▶ Reading text:
_ _ _ _ _ _ _
984 N.E.2d 1129 (Ohio Mun. 2012), 2012 TRC 012085, City of Cleveland v. Machnics
|Docket Nº:||2012 TRC 012085.|
|Citation:||984 N.E.2d 1129|
|Opinion Judge:||EMANUELLA GROVES, Judge.|
|Party Name:||CITY OF CLEVELAND, Plaintiff v. Elizabeth MACHNICS, Defendant.|
|Attorney:||Attorney Karrie Howard and Joanna Lopez, Assistant Police Prosecutors appearing on behalf of the City of Cleveland. Attorney John Mizanin, Cleveland, appearing on behalf of the defendant.|
|Case Date:||November 29, 2012|
|Court:||Municipal Court of Ohio|
The defendant filed a Motion to Suppress challenging two areas relating to her arrest. First, defendant argued the trooper did not have sufficient justification to request her to step out of the motor vehicle. Second, the defendant argued that the field sobriety tests were not performed in substantial compliance with testing requirements set forth in the National Highway Traffic and Safety Administration (NHTSA) Manual.
The facts from which the case arose are as follows:
On February 24, 2012 at approximately 2:30 a.m., the defendant Elizabeth Machnics was stopped by Ohio Highway Patrol Trooper James Baker for no front plate and no rear license plate light. When the trooper approached the vehicle, he smelled alcohol on the defendant's breath. The trooper also observed the defendant had bloodshot and glassy eyes. The defendant admitted drinking earlier. Based on the trooper's six years of experience and almost 200 DUI arrests, he suspected that the defendant was intoxicated, and asked the defendant to exit the vehicle for further investigation.
_ _ _ _ _ _ _
▶ Dataset content:

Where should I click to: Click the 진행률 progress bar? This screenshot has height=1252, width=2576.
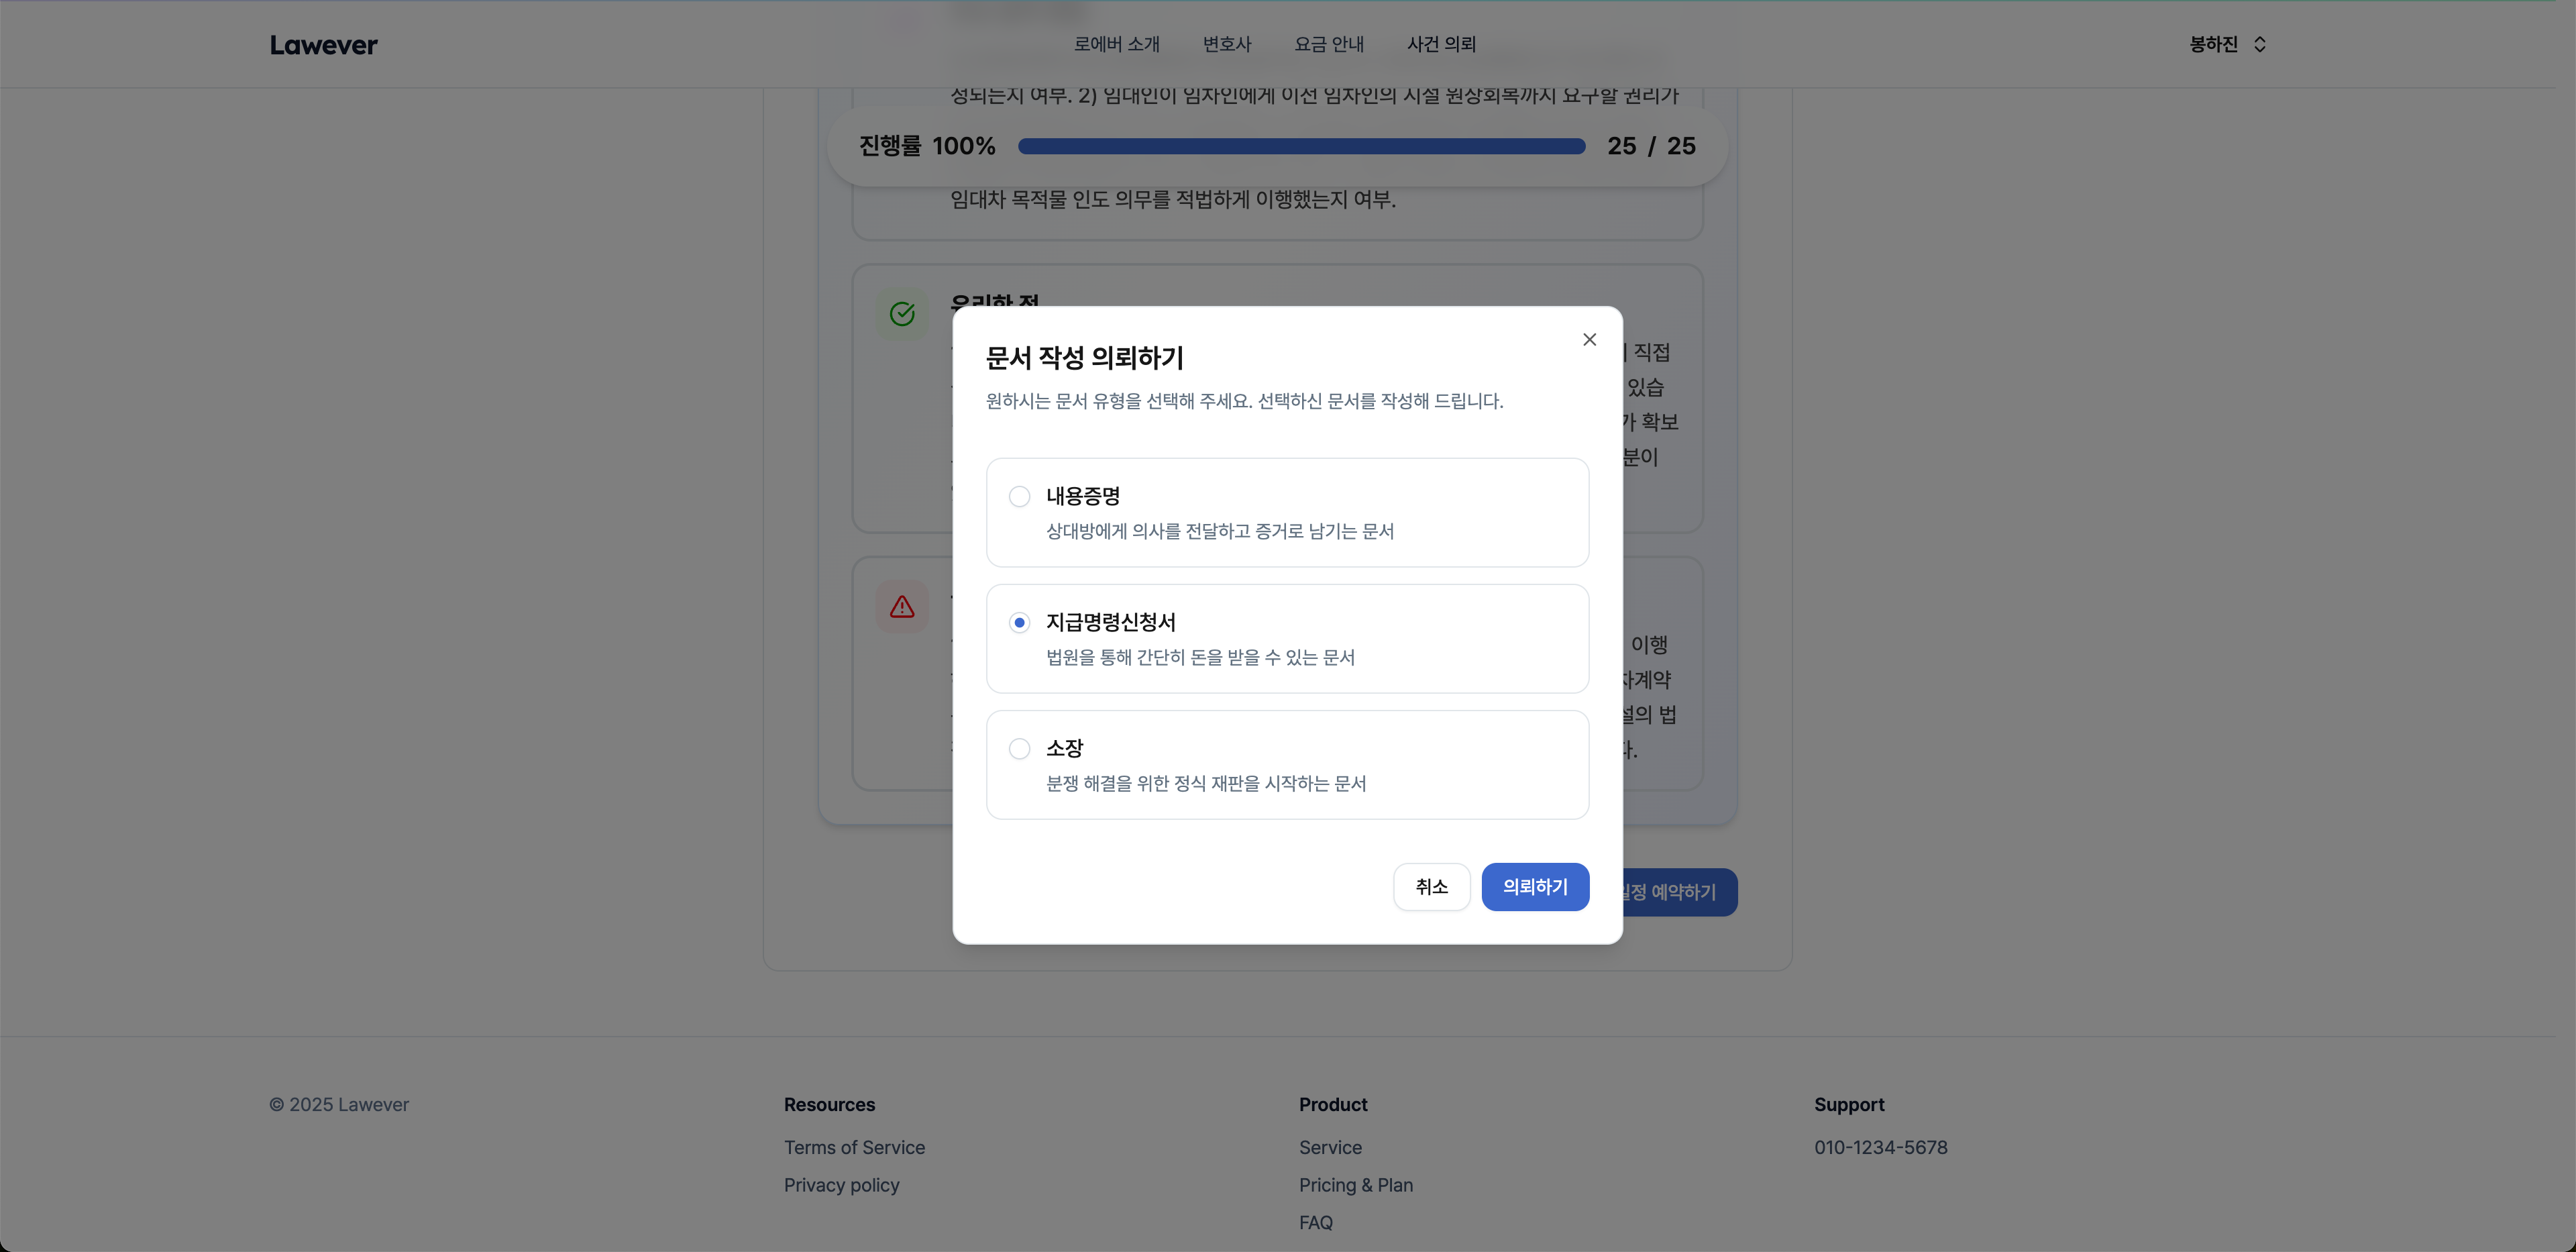click(1300, 146)
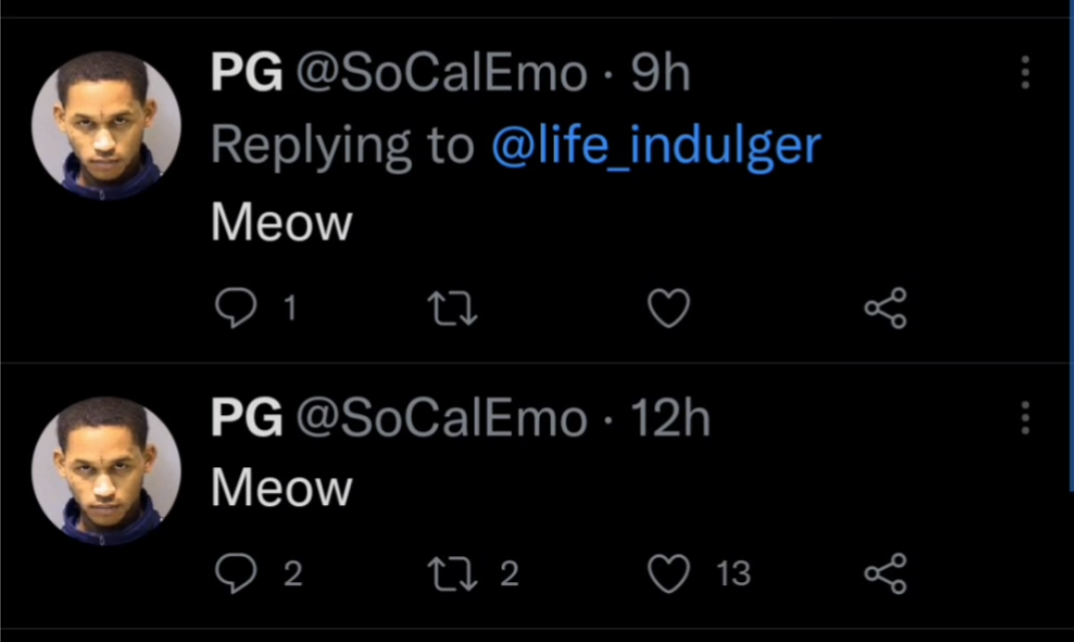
_ _ _ _ _ _ _
▶ Exercise aim:
Repeat the court opinion word for word, from start to end. The lines have nothing to do with the court opinion.

▶ Answer:
984 N.E.2d 1129 (Ohio Mun. 2012), 2012 TRC 012085, City of Cleveland v. Machnics
|Docket Nº:||2012 TRC 012085.|
|Citation:||984 N.E.2d 1129|
|Opinion Judge:||EMANUELLA GROVES, Judge.|
|Party Name:||CITY OF CLEVELAND, Plaintiff v. Elizabeth MACHNICS, Defendant.|
|Attorney:||Attorney Karrie Howard and Joanna Lopez, Assistant Police Prosecutors appearing on behalf of the City of Cleveland. Attorney John Mizanin, Cleveland, appearing on behalf of the defendant.|
|Case Date:||November 29, 2012|
|Court:||Municipal Court of Ohio|
The defendant filed a Motion to Suppress challenging two areas relating to her arrest. First, defendant argued the trooper did not have sufficient justification to request her to step out of the motor vehicle. Second, the defendant argued that the field sobriety tests were not performed in substantial compliance with testing requirements set forth in the National Highway Traffic and Safety Administration (NHTSA) Manual.
The facts from which the case arose are as follows:
On February 24, 2012 at approximately 2:30 a.m., the defendant Elizabeth Machnics was stopped by Ohio Highway Patrol Trooper James Baker for no front plate and no rear license plate light. When the trooper approached the vehicle, he smelled alcohol on the defendant's breath. The trooper also observed the defendant had bloodshot and glassy eyes. The defendant admitted drinking earlier. Based on the trooper's six years of experience and almost 200 DUI arrests, he suspected that the defendant was intoxicated, and asked the defendant to exit the vehicle for further investigation.